An optimized schedule is good, but a resilient schedule is better. It provides for a more reliable plan that is less susceptible to risk and more able to recover from unexpected external events.
Most inexperienced sea voyagers plan the shortest route to their destination, but any sailor “worth his salt” knows better. The shortest way is not always the most reliable and quickest way. Proficient sailors understand that longer routes distance-wise that have known beneficial and continuous trade-winds prove to be more reliable and less risky. Intuitively one thinks that shortening the critical path is the major duty of the project manager. But making the schedule flexible to uncertainties and unexpected events is a more productive and important effort. And this may require a focus on sub-critical paths.
This article explains why resilience is a more important schedule quality than critical path optimization.
Schedule Statistical Analysis (SSA) inspects activity duration variations and the Monte Carlo simulation examines the impact of these activity duration variations on the project schedule outcome. SSA provides a wealth of analysis on each activity including start, end, float, correlation to project duration, and probability of becoming critical.
The last parameter, the probability of a sub-critical activity becoming critical, is the most important to understand. This describes how robust (or strong) the critical path of the deterministic schedule really is. A fragile critical path is one that may be easily overtaken by other (sub-critical) paths that have a high probability of becoming critical.
A robust critical path makes for a more stable schedule. The ideal is for critical activities to remain critical, so that the critical path does not shift from one pathway through the schedule to another. Most schedulers intuitively focus on shortening the critical path, but this increases the risk of delays and probability of other sub-critical pathways becoming the new critical pathway.
It is best to have one clear definitive critical pathway through the schedule that does not compete with other sub-critical paths for dominance or importance. So a schedule that has many event chains competing for criticality is not good.
Let’s demonstrate. In Figure 1 we have a Primavera P6 Professional schedule that has three paths.
The total float of the sub-critical paths is 3-days, which is good. Observe the total float listed in the total float column and displayed on the Gantt chart (blue bars). Now we optimize the critical path in Figure 2 to compress the project duration.

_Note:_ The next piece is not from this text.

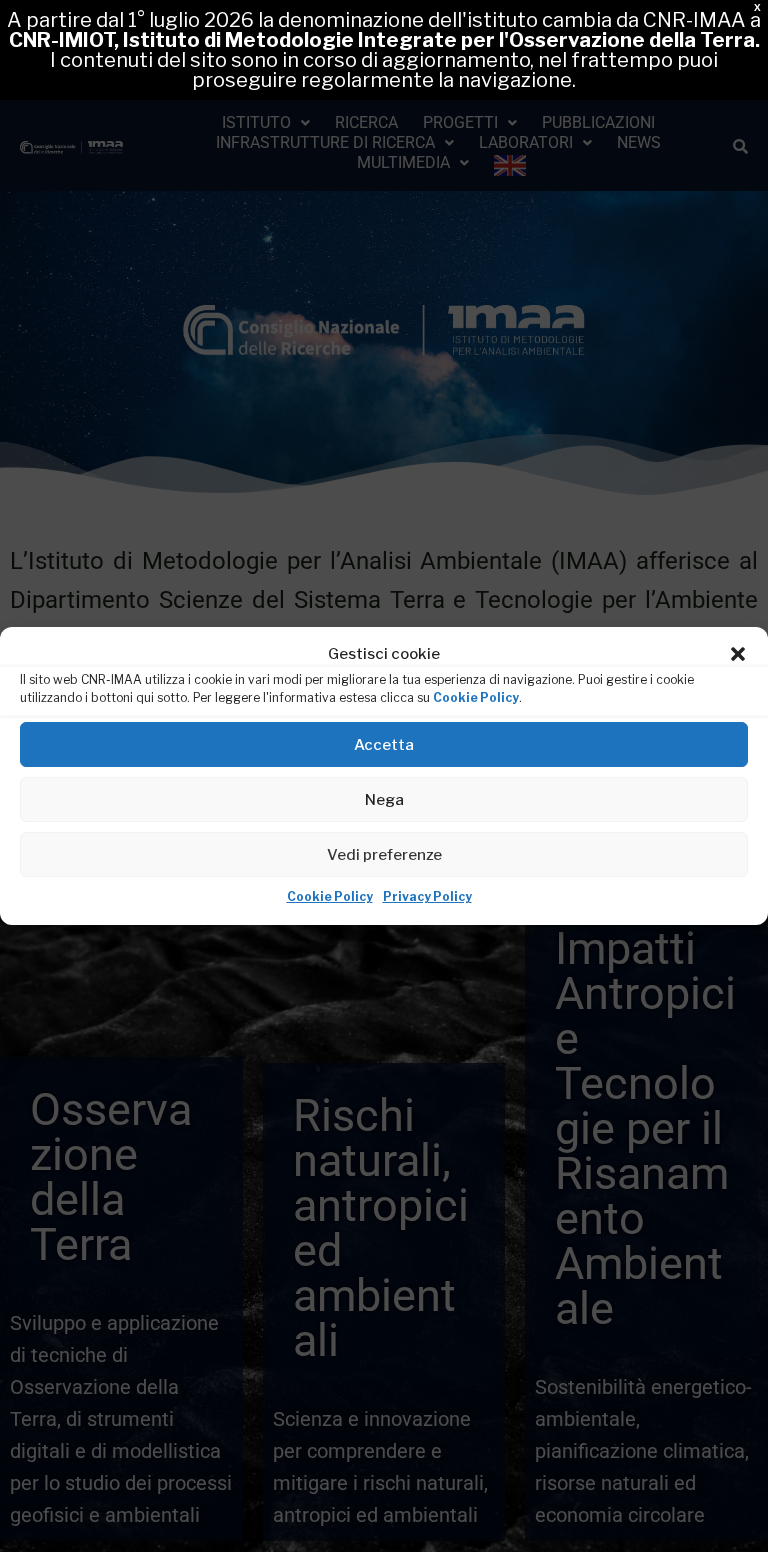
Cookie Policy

As planned, the duration of the project has shortened. But in optimizing the critical path, by reducing the duration estimate of activity D, the total float of the sub-critical paths has reduced to 1-day, not good. A 2-day delay in activities B, C, E, or F would cause the critical path to shift. So in our situation, we have two sub-critical paths competing for dominance with the critical path. A moving or unstable critical path breeds confusion. Of course, our schedule is a small project and a much simplified example. However, if you are working on a large complex project, an unstable and shifting critical path could render your expensive critical path analysis efforts wasted, as the critical path has changed.

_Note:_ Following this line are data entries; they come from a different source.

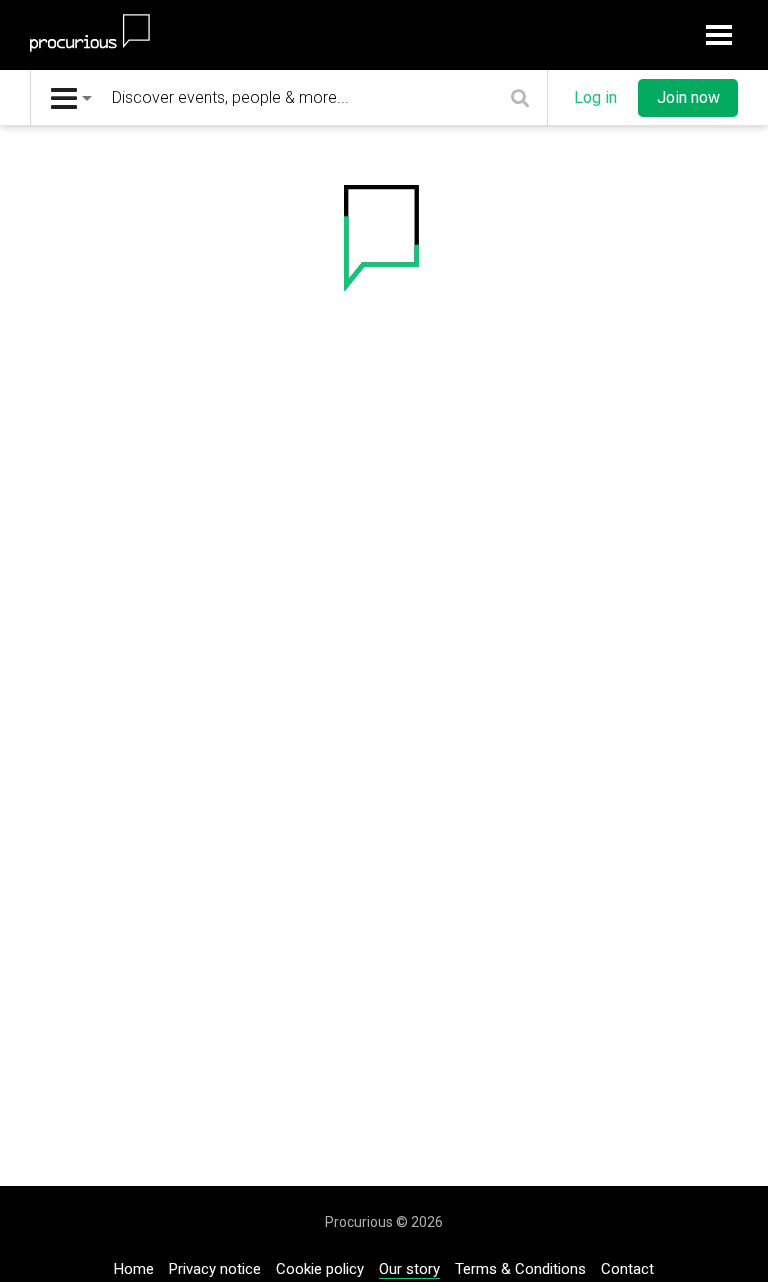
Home (134, 1269)
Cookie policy (320, 1269)
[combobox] (71, 97)
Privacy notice (215, 1269)
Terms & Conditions (520, 1269)
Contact (627, 1269)
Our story (409, 1269)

So a schedule that is robust or has a very clear critical path makes for a more resilient schedule. This supports project management decision-making and focus, which both benefit from a stable critical path. Thus, the decision-making process is made more efficient and the schedule less vulnerable to negative surprises.
Resource allocation also profits from a robust critical path or from deep sub-critical paths in relation to the critical path. Completion of subcritical activities allows for redeployment of resources to critical path activities. This is particularly true when individual resource assignments spread across multiple parallel activities. And this redeployment to crash the critical path helps compensate for unexpected delay events and makes for a more flexible schedule.

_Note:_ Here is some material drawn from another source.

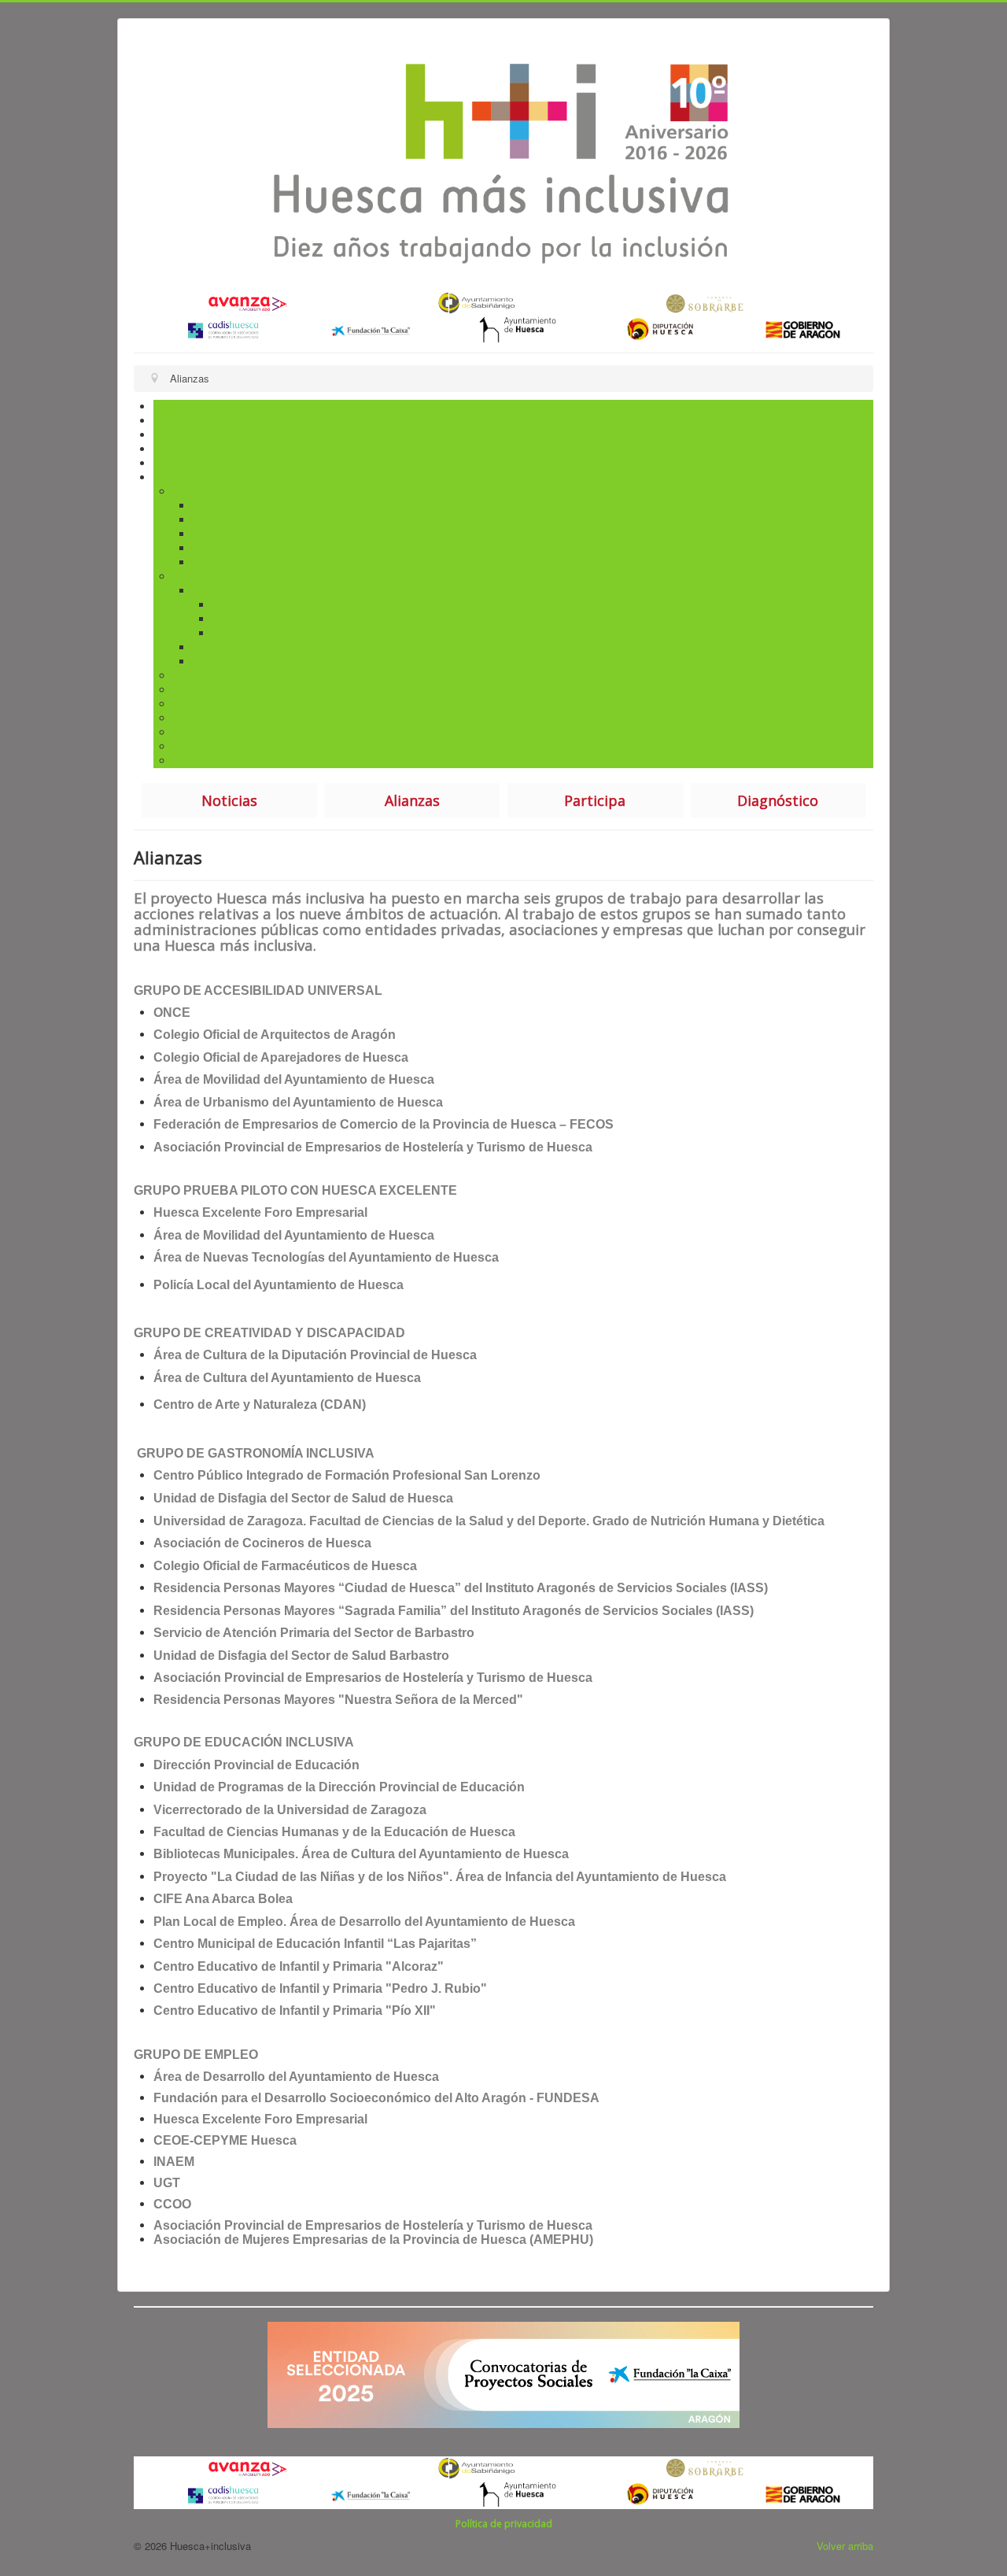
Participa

In Figure 3 we revisit our optimized schedule and start activities E and F earlier.
The total float of activities B, C, E, and F at a minimum now becomes 3-days. Great! This is what we want: an optimized and resilient schedule. We have both shortened the schedule and maintained the possibility of completing on time. Further, we have less strain on our resources. And sub-critical path resources may participate in crashing the critical path, provided they complete their activity assignments. So commencing sub-critical activities earlier may improve reliability on optimized schedules.
Another possible remedy for an uncertain sub-critical path is to provide for two or more solutions. In some situations, e.g. you order twice similar critical parts from two different suppliers thus reducing risk of missed scheduled delivery dates. This costs more and may appear as an excessive waste, but you may consider this extra expense the price of insurance. It may also be a fair investment to pay for reduced risk and increased agility.
Schedule optimization is a noble effort, but you also want your schedule to be resilient. Yes, maneuverability is an important quality of sound schedules. One way keep a schedule short and improve agility is to start sub-critical paths earlier. Also consider multiple competing solutions to boost reliability, e.g. two different suppliers providing the same critical part to ensure on time arrival.
Many are the advantages of a flexible schedule. Most notable is that it provides the project management team focus. A stable critical path will not change except for major event disruptions. And this helps support good decision-making throughout the life of the project, which is important for project success.
The first instinct of most inexperienced project managers is to optimize the schedule, but this may not produce a reliable and low-risk schedule. Schedule maneuverability helps guarantee on time delivery of deliverables and helps projects respond well to unexpected negative events. So a project manager’s efforts should focus less on schedule compression and more on improving schedule resilience.
For additional information on schedule resilience, consider reading “Advanced Scheduling Handbook for Project Managers” by Jeremie Averous and Thierry Linares.